This shirt making unit in Madurai has 300 women, producing 2,800 shirts per day, from Madurai which is marketed all over the state and also to neighbouring states.

Micro Fine Clothing is a readymade garment unit which is managed and operated by women, and produces clothes on a par with those of the companies which are run by men. It takes 14 women to do the work of 10 men, but still the consistency is better, as women who work with her have proved that they are more reliable.

Joint managing director of Micro Fine Clothing, Shuba Prabhakar, a garment unit in Vandiyur in Madurai, said that she initially ventured into exports, but then realised the potential for readymade shirts and started the unit 12 years ago. "Initially, I started with a workforce comprising men, but then realised that most of them took leaves on Mondays and Saturdays, which affected the manufacturing process, so I decided to try out a women-only workforce, which definitely had a better outcome,’’ she said. We have a handful of men helping with the cutting sometimes, she said.

But even then, retaining workers continues to be a major challenge, she said. Her son, P Nithin, a graduate in fashion designing helps her in the business and is in-charge of sourcing the material for the shirts from Mumbai and Bengaluru. A lot of market survey goes into the production every season as the shirts they produce have to be on a par with the preferences of the people. They have two units—one in Vandiyur and another in Iyer Bungalow in Madurai.

Shuba said that solid colours are always in demand and hence they have 40 solid colours, and these shirts sell well throughout the year. They also manufacture shirts, based on the popular films that are released during the season, and this month, ``Kaala shirts’’ sold like hot cakes.

They supply shirts to different brands including Venfield, Janson’s and Albatross and to many big textile showrooms including Chennai Silks, which have specific quality standards. The shirts range from Rs 400 to Rs 4,000, and the high-priced ones find good market in the bigger cities.

They also have their own factory outlet below their unit, where the shirts are sold at a discounted price. Shirts differ for every season, and after a lull in the first three months of the year, the production for the Diwali season starts. After Diwali, the factory shuts shop for a week. Printed shirts and solids are in demand this year, she said.
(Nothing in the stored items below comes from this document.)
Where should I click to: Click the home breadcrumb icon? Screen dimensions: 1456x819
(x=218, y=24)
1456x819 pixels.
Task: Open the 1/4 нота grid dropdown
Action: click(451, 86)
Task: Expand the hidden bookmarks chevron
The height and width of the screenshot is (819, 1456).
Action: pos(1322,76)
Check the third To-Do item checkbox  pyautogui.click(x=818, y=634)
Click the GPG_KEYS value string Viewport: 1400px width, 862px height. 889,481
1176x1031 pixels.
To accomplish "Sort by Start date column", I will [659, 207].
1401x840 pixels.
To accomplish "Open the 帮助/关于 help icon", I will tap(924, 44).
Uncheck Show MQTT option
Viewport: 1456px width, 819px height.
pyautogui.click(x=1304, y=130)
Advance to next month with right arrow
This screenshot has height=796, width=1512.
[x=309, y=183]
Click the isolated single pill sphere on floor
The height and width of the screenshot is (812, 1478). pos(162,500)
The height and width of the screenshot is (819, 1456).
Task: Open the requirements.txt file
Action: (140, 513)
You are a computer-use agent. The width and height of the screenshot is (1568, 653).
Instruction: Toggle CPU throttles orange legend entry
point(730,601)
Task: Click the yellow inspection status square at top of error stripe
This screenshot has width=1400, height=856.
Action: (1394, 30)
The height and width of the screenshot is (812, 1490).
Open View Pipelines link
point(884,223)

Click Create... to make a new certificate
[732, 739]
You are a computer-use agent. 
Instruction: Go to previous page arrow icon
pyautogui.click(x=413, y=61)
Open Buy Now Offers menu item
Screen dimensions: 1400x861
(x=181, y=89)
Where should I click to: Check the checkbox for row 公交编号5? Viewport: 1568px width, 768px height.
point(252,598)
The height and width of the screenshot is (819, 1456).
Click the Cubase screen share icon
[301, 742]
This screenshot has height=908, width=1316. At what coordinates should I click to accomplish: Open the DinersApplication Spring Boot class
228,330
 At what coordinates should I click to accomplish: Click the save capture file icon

Employees are given counselling regularly. More than 80 % of the women are single mothers or widows. ``Retaining work force is a big problem, but when they come with a problem I tell them to take rest, sometimes even for a month and then come back, which they do,’’ Shuba added. Unskilled women, irrespective of their educational qualification, are employed. They are trained for a specific period and then put in manufacturing jobs. Some of them can stitch up to 140 pieces in a day and earn good incentives.